Prompt 1
In the design notes on reviving bootstrap daemons, which bitmap does ``prte_rml_repair_routing_tree`` use to record a fault in a bootstrapped DVM?
Prompt 2
Carry on the design notes on reviving bootstrap daemons, picking up right after their final sentence.

Source passage
·····

Therefore revival needs its **own** recompute-and-notify entry point,
``prte_rml_revive_routing_tree``, parallel to ``prte_rml_repair_routing_tree``,
plus its own notice tags.  It must not be bolted onto the repair path.

Separating "absent" from "dead"
-------------------------------

The root cause of the missing behavior is that one bitmap
(``dead_dmns``) is asked to mean two different things.  Split them:

===================  ============  ==================================  ==================
Set                  Persistent?   Set by                              Cleared by
===================  ============  ==================================  ==================
``failed_dmns``      no (per       repair / revive / compute restore   compute re-init;
                     recompute)                                        revive
``global_failed``    no            global death xcast                  revive
``dead_dmns``        yes           shrink holes (``nidmap.c``);         **never**
                                   non-bootstrap faults
``absent_dmns``      yes           **bootstrap** faults (new)          revive (new)
(new)
===================  ============  ==================================  ==================

* ``absent_dmns`` is a new persistent bitmap constructed once in
  ``prte_rml_open`` alongside ``dead_dmns`` and, like it, **not** re-initialized
  by ``prte_rml_compute_routing_tree``.
* ``prte_rml_repair_routing_tree`` chooses the target set by mode: in a
  bootstrapped DVM a fault records the rank in ``absent_dmns``; otherwise it
  records it in ``dead_dmns`` exactly as today.  Both are restored into the
  freshly-initialized ``failed_dmns`` at the top of
  ``prte_rml_compute_routing_tree`` (so a grow still routes around an
  absent-but-not-yet-returned daemon).
* Revival clears the rank from ``failed_dmns``, ``global_failed_dmns``, and
  ``absent_dmns``.  ``dead_dmns`` is still never touched — a shrunk-out rank
  can never be revived, which is correct.

This keeps the #2491 fix and all launcher/elastic behavior byte-for-byte
identical (nothing outside bootstrap ever populates ``absent_dmns``), while
giving bootstrap a departure set that *can* be reversed.

The trigger: a returned daemon announces itself to the HNP
----------------------------------------------------------

When the node reboots, its daemon runs the normal bootstrap startup
(:doc:`bootstrap_plan`, Steps 4–7).  It computes a **healthy** tree — its own
``absent_dmns`` is empty, so it sees the full DVM — and connects up its
lifeline.  It has no way to know, on its own, that the rest of the DVM wrote
it off while it was gone.

Rather than infer the return from a stray inbound socket (routing policy does
not belong in the OOB accept path), make it explicit and route it through the
arbiter of global tree state, the **HNP**, mirroring how death is globally
xcast:

#. **Rejoin request (one hop up, then filtered).**  On bootstrap startup, when
   ``prte_bootstrap_setup`` is set, the daemon sends
   ``PRTE_RML_TAG_DAEMON_RETURNED{rank=self}`` **to its parent** (one hop up its
   lifeline), not to the HNP.  The parent is exactly the daemon that knows
   whether the rank was absent -- the global death broadcast marked it
   everywhere -- so the parent filters: if the rank is not in *its*
   ``absent_dmns`` (a first boot, a duplicate) it drops the notice, and only if
   the rank really was absent does it escalate one relayed message to the HNP.

·····

Dataset extract
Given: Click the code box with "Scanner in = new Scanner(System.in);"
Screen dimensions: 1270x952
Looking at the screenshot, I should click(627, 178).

·····

Written response 1
It records the rank in ``absent_dmns``.

Written response 2
   This deliberately avoids an N-to-root pattern: on the common first-boot path
   the root is never involved (it sees announcements only from its own few
   direct children, all dropped), and the notice rides the existing lifeline
   link so no daemon opens a socket to the root.  A real return costs one
   escalated message to the root, ``O(1)``.

#. **HNP validates and broadcasts (global).**  The HNP checks the rank against
   ``absent_dmns``.  If absent, it clears the rank locally and xcasts
   ``PRTE_RML_TAG_DAEMON_REVIVED{rank}`` to the whole DVM, exactly as
   ``send_failures_notice`` xcasts ``PRTE_RML_TAG_DAEMON_DIED`` from the master
   (``rml_fault_handler.c``).  If the rank is not absent (a genuine first boot,
   or a duplicate), the HNP drops the request — the operation is idempotent.

#. **Everyone converges (global).**  Each daemon's
   ``prte_rml_recv_revival_notice`` clears the rank from its failure sets and
   calls ``prte_rml_revive_routing_tree(rank)``.  Because the failed set is now
   globally consistent again, every daemon deterministically recomputes the
   same tree.

Centralizing at the HNP avoids the split-brain that per-subtree local revival
would invite, and reuses the existing global-xcast plumbing.

``prte_rml_revive_routing_tree`` — the recompute and its deltas
-----------------------------------------------------------------

Symmetric to ``prte_rml_repair_routing_tree``:

#. Clear ``rank`` from ``failed_dmns`` / ``global_failed_dmns`` /
   ``absent_dmns`` (the recv handler does this before calling in, matching how
   ``repair`` sets the bit before recomputing).
#. Snapshot ``prev_ancestors`` / ``prev_parent`` / ``prev_children`` into a
   ``prte_rml_recovery_status_t``.
#. Re-derive ancestors, promotion/**demotion**, and children.  Most of this is
   the existing helpers run against the updated (smaller) failed set:

   * ``prte_rml_update_ancestors`` already walks to the next *living* ancestor;
     with ``rank`` now living again it will re-appear in the lists of the
     daemons below it, **growing** their ancestor arrays.  This is the case the
     current code deliberately rejects, so ``update_ancestors`` needs an
     audited pass to confirm it produces the right list when depth increases
     (it may need a companion to the promotion path — a "demotion" fixup —
     analogous to ``handle_promotion``).
   * The daemon that had adopted ``rank``'s orphans (``rank``'s parent) loses
     them from its child list; ``rank`` regains them.  ``update_descendants``
     recomputes children from the live set, so the child arrays fall out
     correctly once the failed bit is cleared; the work is producing the
     *delta* for the notices.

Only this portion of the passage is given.